On ne peut pas se figurer comme cette femme est ennuyeuse, se renfonçant dans un passé rétrograde, se remettant au niveau d’une mère d’esprit suranné, tout imbu de vieilles choses. Le mari vit doucement, mais baisse vite, découragé, lourd, propre à rien. Il perd ce que, dans ses études, dans une jeune société, il avait gagné d’idées pour aller un peu en avant. Il est bientôt amorti par la dame propriétaire, par le pesant étouffement du vieux foyer de famille.

Avec une dot de cent mille francs on enterre ainsi un homme qui peut-être chaque année aurait gagné cent mille francs.

Le jeune homme se le dit, à l’âge du long espoir et de la confiance. D’ailleurs qu’il ait plus, qu’il ait moins, n’importe, il veut courir sa chance, savoir de quoi il est capable ; il envoie au diable la dot.
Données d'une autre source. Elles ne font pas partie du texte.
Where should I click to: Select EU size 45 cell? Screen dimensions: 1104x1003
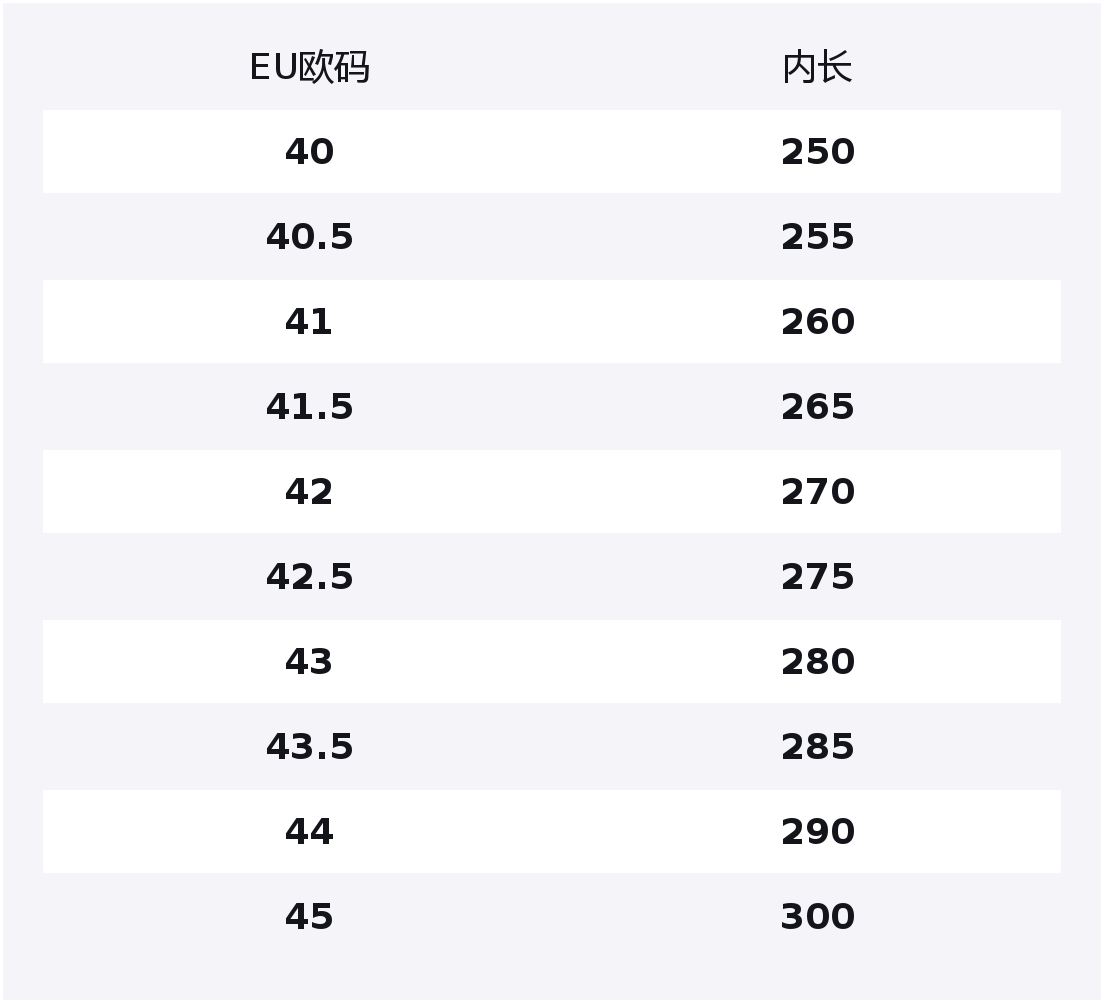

Pour peu qu’il ait quelque chose qui batte sous la mamelle gauche, il n’ira pas, pour cent mille francs, se faire le mari de la reine.


Voilà ce que m’ont dit souvent les célibataires. Ils m’ont encore dit ceci, un soir que j’en avais chez moi cinq ou six, et de grand mérite, et que je les tourmentais sur leur prétendu célibat.